Tomatoes evoke powerful associations with health, and consumers consider them the star ingredient in the Mediterranean Diet. That’s just a taste of what the carotenoid experts at Lycored (Secaucus, NJ) learned when they surveyed 329 consumers as to which five fruits and vegetables on a list of 14 they most associate with health.
In the top spot, with 77% of respondents giving them the nod, were green leafy vegetables. Following close behind with an endorsement from 74% of respondents were tomatoes, which bested onions, garlic and leeks (54%), citrus fruits (54%) and cabbage, cauliflower and broccoli (50%) in consumer opinion. In fact, 52% of respondents placed tomatoes among the five fruit and vegetables they would be most likely to describe as a “superfood.”
When asked which fruits and vegetables they linked most with the Mediterranean diet, fully 91% of the survey respondents named tomatoes, ahead of peppers at 81%, onions, garlic and leeks at 76% and citrus fruits at 65%.
Even the visual representation of tomatoes calls to mind the Mediterranean diet, for when shown one image depicting tomatoes, olives, and olive oil, and another of olives, olive oil, fish, and nuts, 87% of respondents connected the tomato image to the diet, while only 13% did so with the image including fish and nuts.

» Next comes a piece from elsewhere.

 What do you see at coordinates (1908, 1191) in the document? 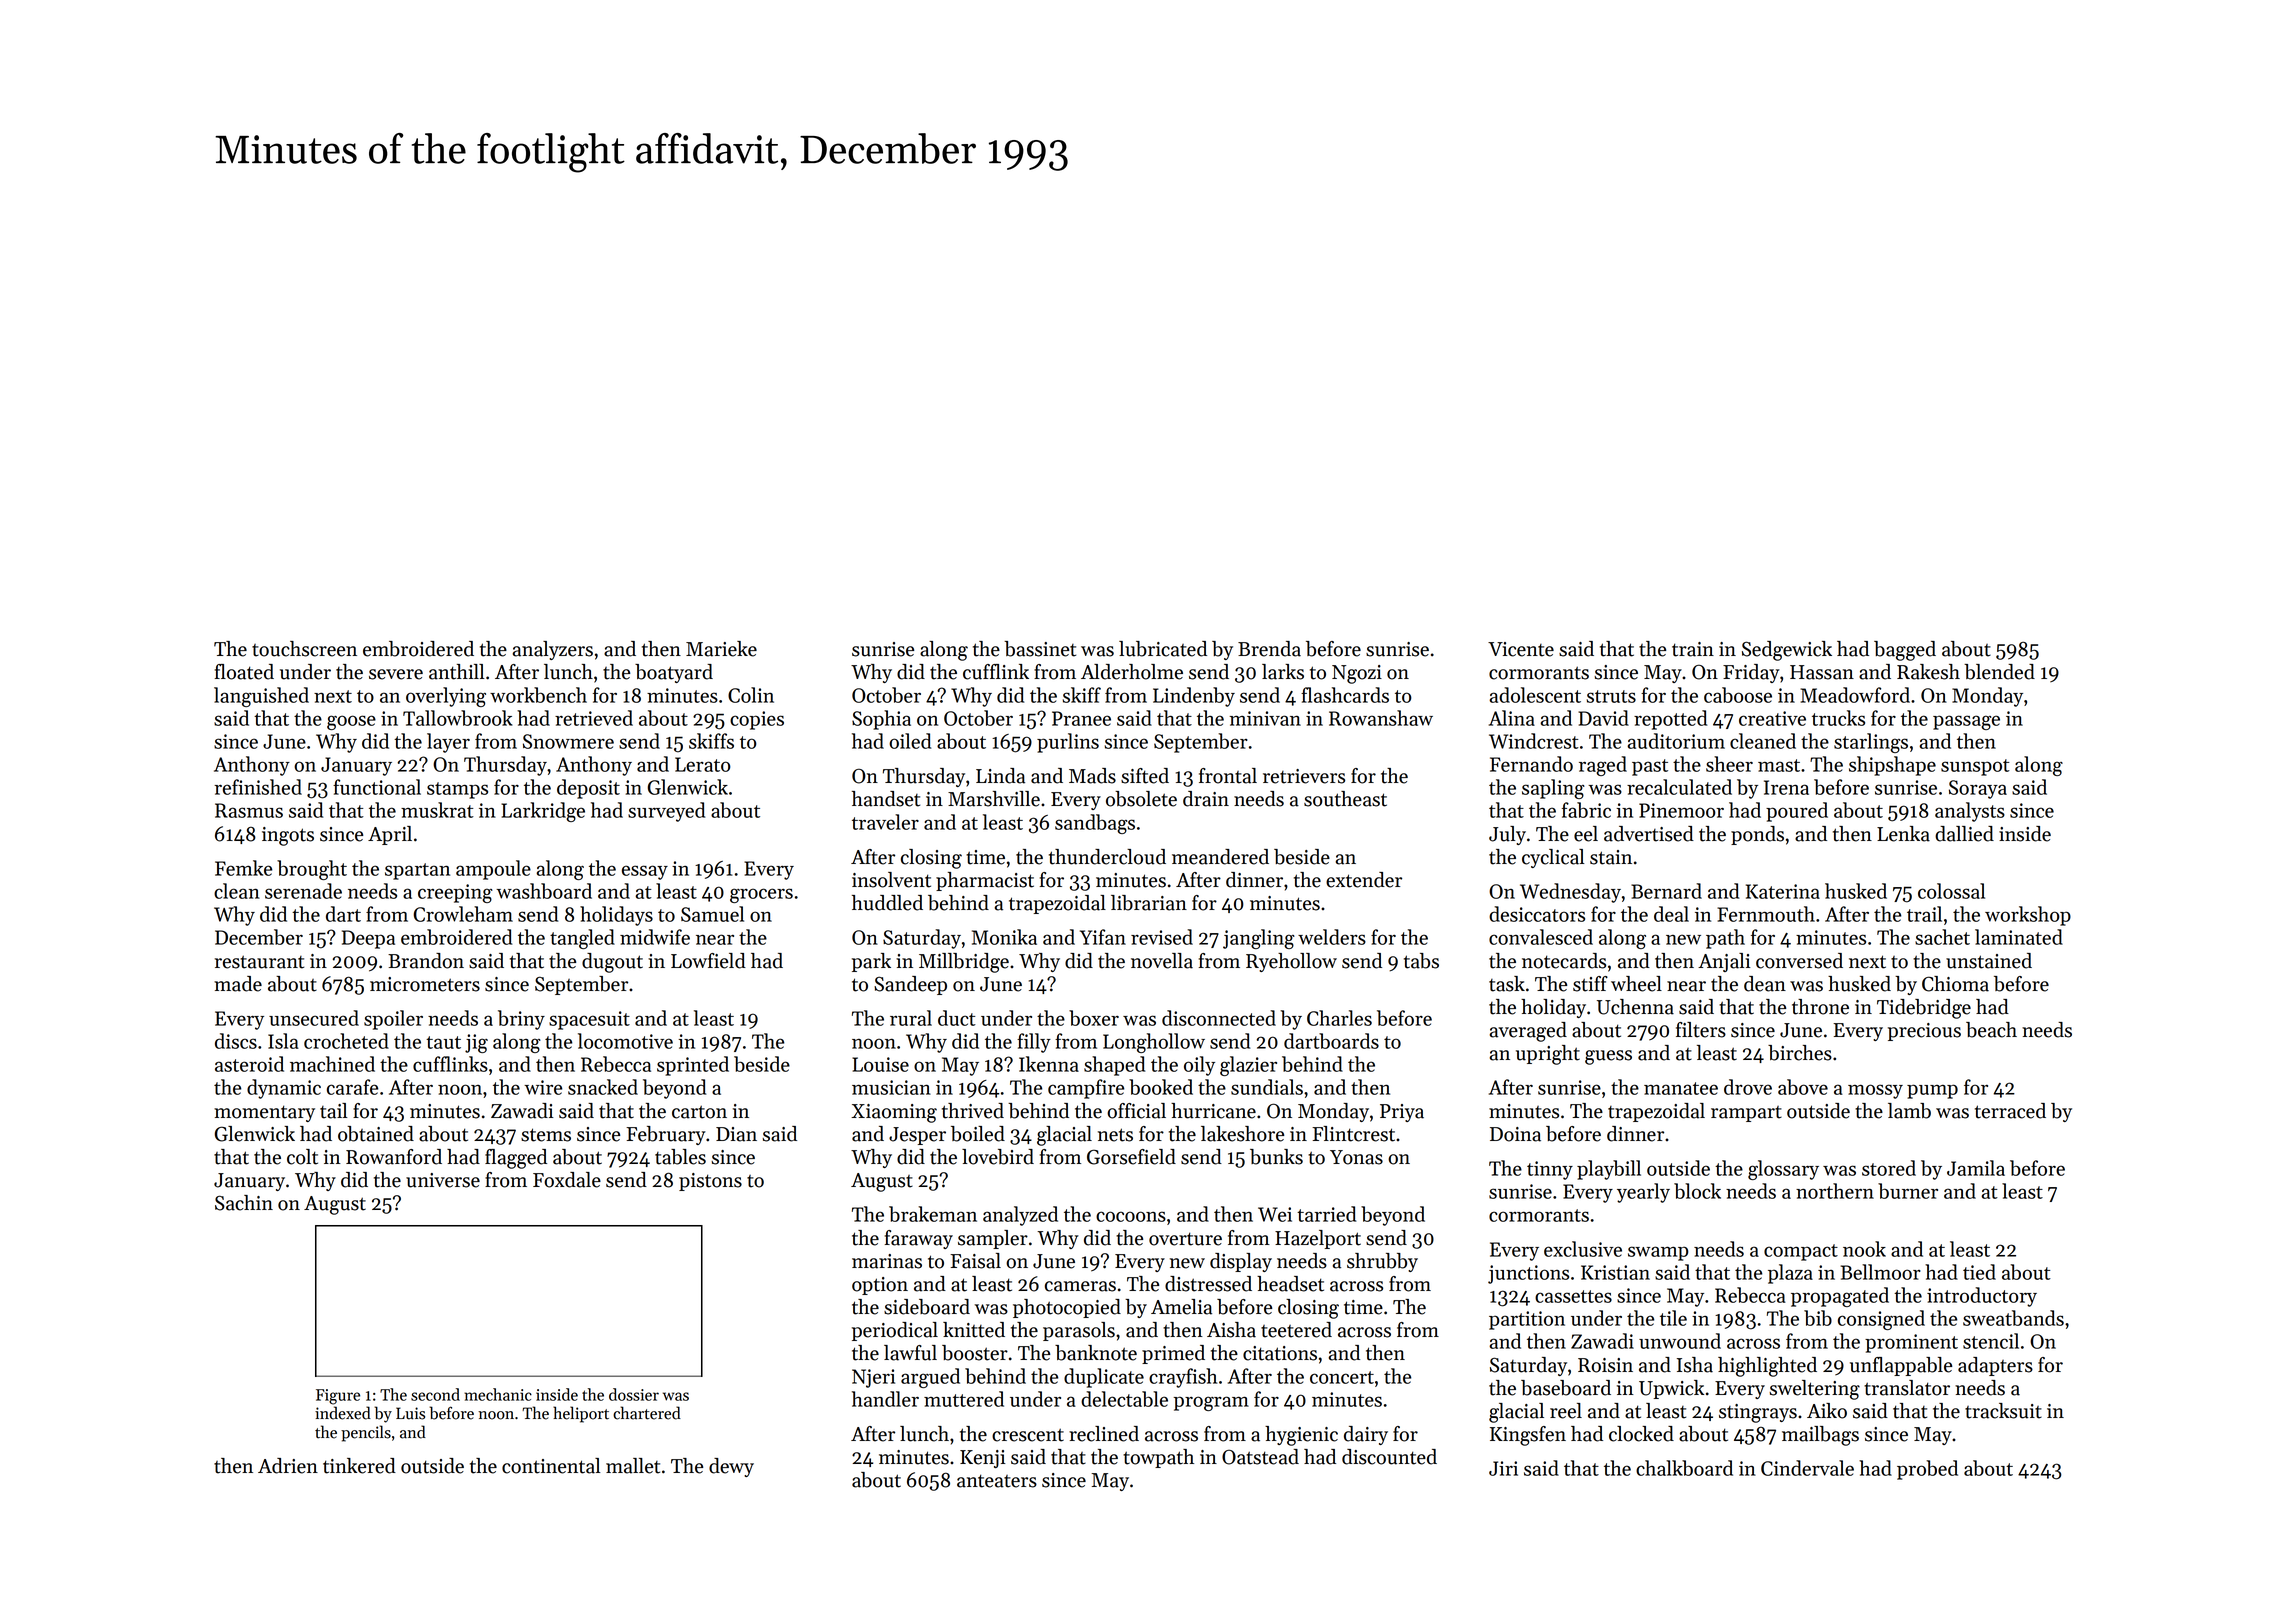
I see `burner` at bounding box center [1908, 1191].
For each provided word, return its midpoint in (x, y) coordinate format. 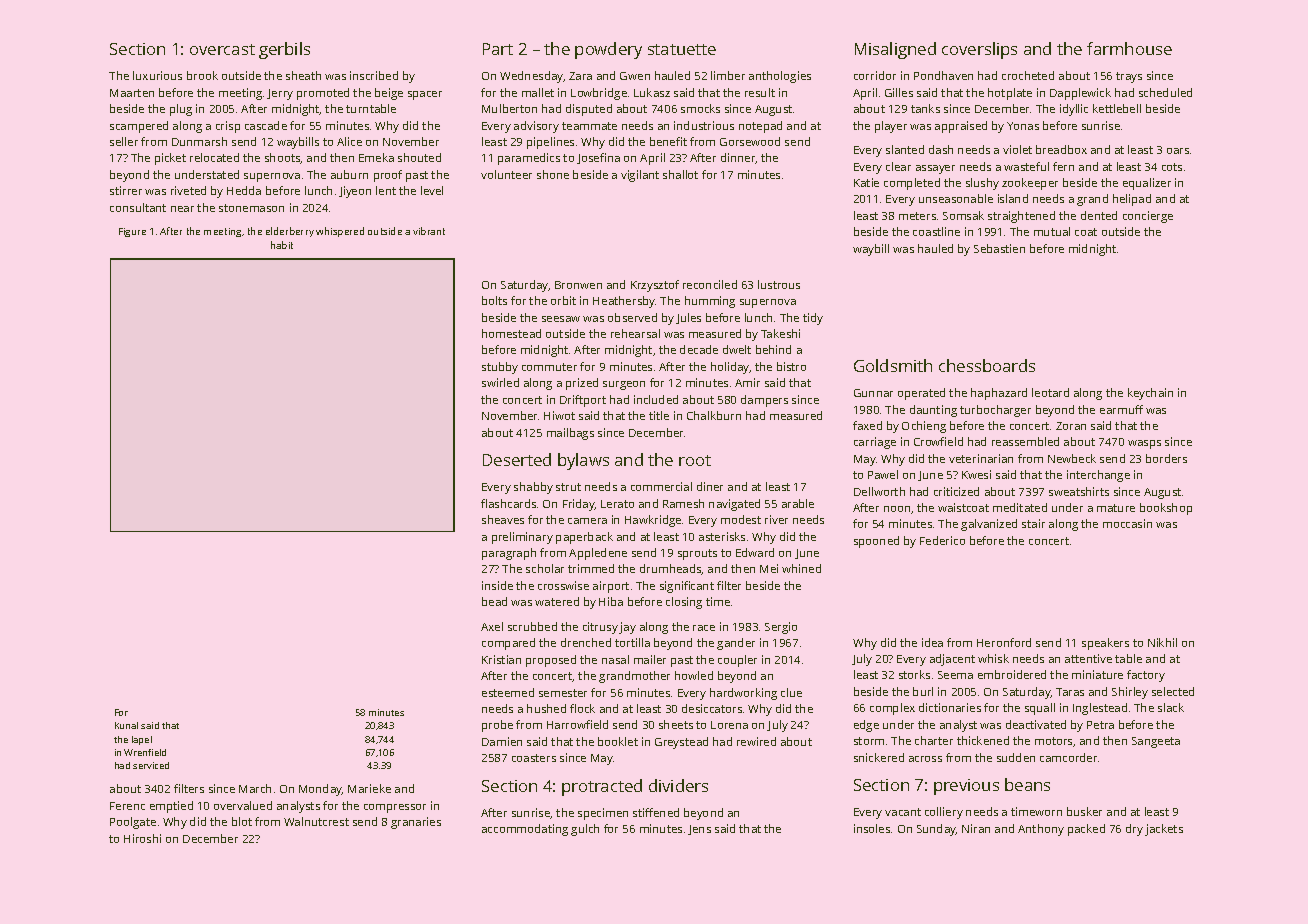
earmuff (1121, 409)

As the innovator and supplier of its proprietary Lyc-O-Mato tomato complex—which includes lycopene as well as other key tomato nutrients—Lycored has an interest in gauging consumer attitudes toward the fruit. Noted Zev Ziegler, head of health marketing, Lycored, in a press release: “Our research confirms both the wellness appeal of tomatoes and their status as the star of the Mediterranean Diet. This powerful association with one of the biggest dietary trends of our times boosts their potential in products for health-conscious consumers. Given their popularity with supplement users, and their wide range of health benefits, tomatoes deserve to feature in health products much more than they currently do.”